Städte und Gemeinden wollen auch im Inneren wachsen, deshalb genehmigen sie größere Häuser auf den Grundstücken. Ein Fall aus Weissach, wo die Anwohner zu ungewöhnlichen Mitteln greifen.

Weissach - Dass man hier irgendwann bauen würde, das war Hannelore Böhmler bewusst. Von ihrem Garten aus schaut sie hinüber auf ein bislang noch unbebautes Grundstück in der Talstraße im Weissacher Ortskern. Der Leonberger Bauträger „IEP Wohnen“ hat das Anwesen und eine daneben liegende alte Villa gekauft und will auf beiden Grundstücken je drei Reihenhäuser errichten. „Aber muss es gleich so massiv sein?“, fragt sich Böhmler. „Wir verstehen das nicht.“

 

Es ist ein Konflikt, wie er derzeit an vielen Stellen in der Region auftritt. Wohnraum ist knapp, die Möglichkeiten für Neubaugebiete in der Natur sind begrenzt. Nachverdichtung heißt deshalb das Stichwort. Städte und Gemeinden wollen auch im Inneren wachsen, sie überarbeiten Bebauungspläne und genehmigen größere Häuser auf den Grundstücken. So wie hier in Weissach.

Wohneigentum für junge Familien

Wo derzeit noch ein Einfamilienhaus steht, haben künftig drei Reihenhäuser Platz. Für Stephan Schwarz, den Chef von IEP Wohnen, ein ganz normaler Vorgang. „Die Größe dieses Bauvorhabens ist nichts Außergewöhnliches“, sagt er unserer Zeitung. „So machen wir es derzeit an vielen Stellen.“ Gleich, nachdem er die beiden Grundstücke erworben hatte, ist er mit der Weissacher Gemeindeverwaltung in Kontakt getreten. Dort habe man sogar ein Mehrfamilienhaus vorgeschlagen. „Aufgrund unserer Markterfahrung haben wir uns für zwei Mal drei Reihenhäuser entschieden“, sagt er.
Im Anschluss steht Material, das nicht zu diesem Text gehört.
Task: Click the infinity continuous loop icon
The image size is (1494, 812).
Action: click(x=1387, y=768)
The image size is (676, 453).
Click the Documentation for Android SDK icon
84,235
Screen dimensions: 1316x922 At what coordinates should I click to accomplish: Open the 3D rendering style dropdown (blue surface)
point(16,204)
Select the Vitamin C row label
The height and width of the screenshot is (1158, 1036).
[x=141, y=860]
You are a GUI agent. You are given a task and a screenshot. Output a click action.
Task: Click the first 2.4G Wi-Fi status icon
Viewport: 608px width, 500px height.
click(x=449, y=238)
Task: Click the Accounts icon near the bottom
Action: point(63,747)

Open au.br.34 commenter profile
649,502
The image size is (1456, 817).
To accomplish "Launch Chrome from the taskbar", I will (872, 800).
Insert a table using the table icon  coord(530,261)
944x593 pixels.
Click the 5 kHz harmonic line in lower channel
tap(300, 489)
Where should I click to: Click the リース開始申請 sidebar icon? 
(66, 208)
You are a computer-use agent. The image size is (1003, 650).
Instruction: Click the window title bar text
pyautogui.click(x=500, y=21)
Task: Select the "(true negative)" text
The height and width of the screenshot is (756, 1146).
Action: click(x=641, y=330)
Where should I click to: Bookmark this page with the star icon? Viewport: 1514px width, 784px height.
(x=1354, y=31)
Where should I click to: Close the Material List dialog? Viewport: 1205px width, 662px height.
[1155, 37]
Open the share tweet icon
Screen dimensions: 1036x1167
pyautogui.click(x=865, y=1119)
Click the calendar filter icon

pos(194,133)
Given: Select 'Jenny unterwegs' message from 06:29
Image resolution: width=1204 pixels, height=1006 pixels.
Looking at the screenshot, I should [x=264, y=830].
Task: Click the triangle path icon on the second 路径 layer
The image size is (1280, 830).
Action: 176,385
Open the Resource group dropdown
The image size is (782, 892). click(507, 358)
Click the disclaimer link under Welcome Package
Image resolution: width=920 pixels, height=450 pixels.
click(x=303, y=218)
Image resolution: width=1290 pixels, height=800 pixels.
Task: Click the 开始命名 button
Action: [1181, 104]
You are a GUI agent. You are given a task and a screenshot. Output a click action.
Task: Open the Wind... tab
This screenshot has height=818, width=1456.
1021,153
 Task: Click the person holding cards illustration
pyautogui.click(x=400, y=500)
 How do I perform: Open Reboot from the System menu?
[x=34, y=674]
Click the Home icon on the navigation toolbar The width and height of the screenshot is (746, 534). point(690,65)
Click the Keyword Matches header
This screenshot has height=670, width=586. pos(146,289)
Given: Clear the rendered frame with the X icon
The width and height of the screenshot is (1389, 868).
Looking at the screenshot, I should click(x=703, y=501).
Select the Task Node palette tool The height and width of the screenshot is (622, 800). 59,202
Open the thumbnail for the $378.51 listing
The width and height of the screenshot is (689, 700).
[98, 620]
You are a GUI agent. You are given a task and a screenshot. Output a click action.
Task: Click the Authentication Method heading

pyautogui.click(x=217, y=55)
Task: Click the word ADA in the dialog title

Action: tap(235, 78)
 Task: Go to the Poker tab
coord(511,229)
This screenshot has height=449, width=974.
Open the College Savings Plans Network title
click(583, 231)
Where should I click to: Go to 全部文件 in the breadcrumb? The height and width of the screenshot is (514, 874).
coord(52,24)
Das sei gerade für junge Familien eine Chance, an Wohneigentum zu kommen.

Im Rathaus findet man die Pläne gut, auch der Technische Ausschuss des Gemeinderats hat sein Einvernehmen schon gegeben. „Das ist ein klassischer Fall von Nachverdichtung, den wir begrüßen“, sagt der Bürgermeister Daniel Töpfer (CDU). Die Baugenehmigung muss allerdings das Landratsamt Böblingen erteilen – und dort liegt der Fall aktuell zur Bearbeitung.

Die Anwohnerin Hannelore Böhmler hat nämlich Widerspruch eingelegt. „Ich habe den Eindruck, dass hier Regel missachtet wurden“, sagt sie. „Auch im Rathaus hat niemand unsere Fragen beantwortet.“ Kurz hinter der Grundstücksgrenze beginnt den Plänen zufolge die Wand der Reihenhäuser, davor sind sechs Garagen geplant – ihrer Meinung nach alles viel zu massiv. „Man könnte die Garagen doch unter die Erde verlegen“, schlägt Böhmler vor. Sie hat sich Rat beim Pforzheimer Anwalt Philippe Singer geholt. Sein juristisches Argument: Weil es sich seiner Meinung nach um eine Außenbereichsinsel handele, müsse man einen Bebauungsplan aufstellen. Das hat die Gemeinde nicht vor. „Im Bebauungsplanverfahren sichert eine geordnete städtebauliche Entwicklung“, erklärt Singer. „Und berücksichtig im Besonderen auch die Interessen der Anwohner.“

Petition, um das Thema bekannt zu machen

Zu durchaus ungewöhnlichen Mitteln greift Hannelore Böhmler jetzt, um ihrer Forderung Nachdruck zu verleihen. Sie hat Ende November eine Petition beim Landtag eingereicht. „Es läuft derzeit bei diesem Thema so viel schief, das dürfen wir uns nicht mehr gefallen lassen“, sagt die Anwohnerin. „Ich versuche mit dieser Petition darauf aufmerksam zu machen.“

Derzeit hole der Landtag eine Stellungnahme beim zuständigen Ministerium ein, sagt ein Sprecher unserer Zeitung. Dann entscheidet erst der Petitionsausschuss und dann der Landtag. Im Schnitt sechs Monate dauere ein Petitionsverfahren. Und bis das entschieden ist, kann auch das Landratsamt nicht über die Baugenehmigung befinden. Solange gelte ein Stillhalteabkommen, sagt die dortige Sprecherin.